Comprehensive and Detailed Explanation
Gap Analysis is an ADM technique used in Phases B, C, and D of the TOGAF ADM (Business, Information Systems, and Technology Architectures).
Its main purpose is to validate the target architecture by comparing the Baseline Architecture with the Target Architecture and identifying:
Gaps (building blocks or capabilities present in the target but missing in the baseline).
Overlaps (building blocks duplicated across architectures).
Conflicts (inconsistencies between baseline and target).
The output of Gap Analysis provides:
A validated Target Architecture.
A set of identified gaps that must be addressed by future work packages in Phase E: Opportunities and Solutions.

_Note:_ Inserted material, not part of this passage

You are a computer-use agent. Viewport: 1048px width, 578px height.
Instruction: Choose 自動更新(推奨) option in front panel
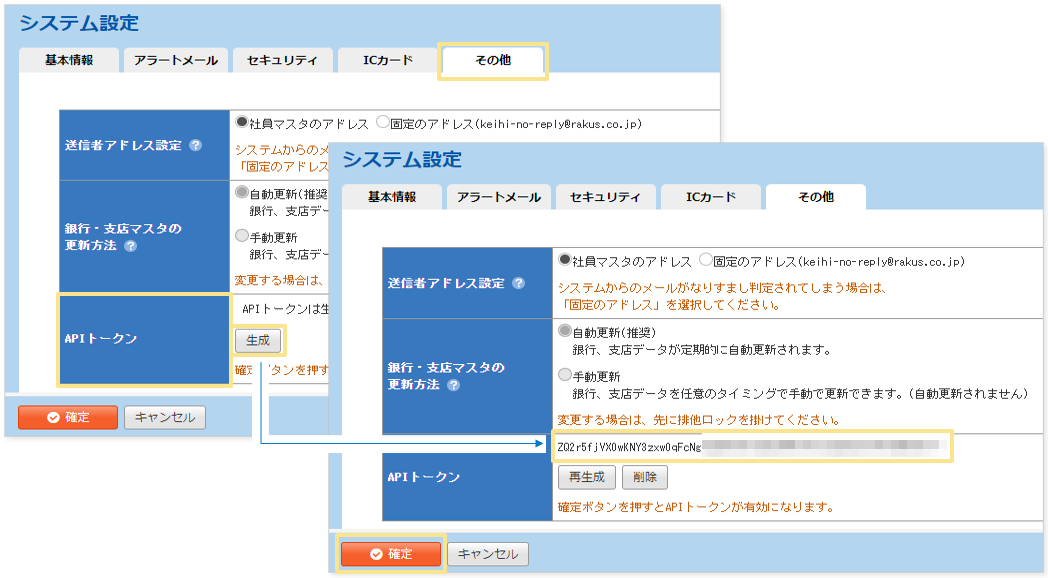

Therefore, the purpose of Gap Analysis is best expressed as to validate the architecture (Answer D).
Why the other options are incorrect
A. Establish quality metrics for the architecture: This is part of performance management and governance, not Gap Analysis.
B. Identify non-functional requirements: Non-functional requirements are captured through requirements management and stakeholder analysis, not Gap Analysis.
C. Determine service levels: Service levels are typically defined in SLAs and operational models, not through Gap Analysis.
References
The Open Group, TOGAF® Standard, Version 9.2, Part III: ADM Guidelines & Techniques — Gap Analysis.
The Open Group, TOGAF® 9 Certified Study Guide — explains the role of Gap Analysis in validating architectures and identifying work package inputs.